Television’s Refined Tuning
Below is an excerpt of an article that originally appeared in RS 647 from January 7, 1993. This issue and the rest of the Rolling Stone archives are available via Rolling Stone Plus, Rolling Stone’s premium subscription plan. If you are already a subscriber, you can click here to see the full story. Not a member? Click here to learn more about Rolling Stone Plus.
Though they have just reunited for their first record together in nearly fifteen years, the members of Television aren’t in the mood to talk — at least, not about the past. Marquee Moon (1977) and Adventure (1978) — the albums singer-guitarist Tom Verlaine, guitarist Richard Lloyd, bassist Fred Smith and drummer Billy Ficca released at the height of the punk-rock heyday in New York — may have spellbound a generation of alternative rockers from U2 and R.E.M. to Siouxsie and the Banshees. But a question about how the band itself feels about those albums meets seven seconds of stone silence followed by an explosion of laughter.
“You’re questioning us about the past without realizing how bored we are with it and how bad our memory is about it, how disinterested we are in talking about it,” says Verlaine, who is smoking while lying on his stomach on the floor of a rehearsal studio in the Chelsea section of Manhattan, with the other band members seated around him. “So, no offense, but it is really tough.”
You’re telling me. The band has clearly chosen to lighten the psychic weight of its gloried history by playing it down. Even the title of the new album, simply Television, seems an almost desperate plea for a new beginning. By the time Verlaine dismisses the band’s groundbreaking origins with Patti Smith, the Ramones and Talking Heads as “all the blah-blah, CBGB, blah-blah stuff,” Lloyd recoils.
“Well, we did start the damn thing,” Lloyd says, referring to the downtown club scene Television pioneered in 1973, when the equally legendary Richard Hell was the group’s bassist.
“Yeah,” says Verlaine, yawning in agreement. “Yeah.”
“No one else started that,” says Lloyd.
“Yeah, I know.”
Lloyd continues: “I mean, CBGB was a biker bar that [club owner] Hilly Kristal was going to have Irish music in.”
“He did have Irish music in.”
“Until we started playing there,” says Lloyd. “And all those other bands sought it out because there was literally no place else to play. So we did create that”.
“We didn’t create it,” Verlaine says absently, as if disputing a fact about something that had taken place on the moon. “We found the opportunity before somebody else did. I would even say that there isn’t any real myth about this group.”
“Oh, come on,” I finally say, nearing exasperation.
“I’m serious,” Verlaine insists.
“He’s serious,” Lloyd assures me. Lloyd then tries to describe Television’s uniqueness: “How many two-guitar bands are there with such weird guitarists?”
“You’re not such a weird guitarist,” says Verlaine.
“Everything I say … you don’t have to agree with,” says Lloyd.
“No,” Verlaine responds philosophically. “We agree to disagree.”
Can this (second) marriage be saved? Whatever its ultimate fate — and the band members are noncommittal about the future — Television has produced a new album that is long on the virtues that earned the band its reputation: adventurousness, wit, variety and sheer sonic beauty. If the group is uncomfortable being interviewed, perhaps that’s because both Verlaine’s surreal lyrics and the band’s music, which bursts out of complex entanglements into soaring flight, seek to communicate at a level deeper than consciousness. Songs like “Shane, She Wrote This,” “1880 or So” and “This Tune” lift off from their accessible pop arrangements into atmospheres rife with suggested but never strictly defined meanings.

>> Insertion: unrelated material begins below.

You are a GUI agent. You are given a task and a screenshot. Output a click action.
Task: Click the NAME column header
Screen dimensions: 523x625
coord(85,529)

When our talk ends, the group is visibly relieved and readies for rehearsal. “Now we go back to not thinking,” Lloyd says happily, eager to stop making sense.
“More Questions?” asks Verlaine with the exaggerated charm of Count Dracula the next day, when he and I meet for a follow-up chat in the studio’s grungy lounge. “More things to avoid.”
Verlaine, who is now forty-two, seems more relaxed by himself. Wearing the same black jeans and T-shirt he had on the day before, he inhabits his tall, lean body with an otherworldly grace. His skin is fair to the point of translucency, and he would seem altogether ethereal but for his instinctive contrariness and the vestigial New Jersey accent that roughens the edges of his speech. As we talk, he is stringing his guitar and, as always, smoking. With odd appropriateness, Lou Reed walks in and out of the room to make phone calls. He briefly nods to us. I can’t tell if he knows who Verlaine is.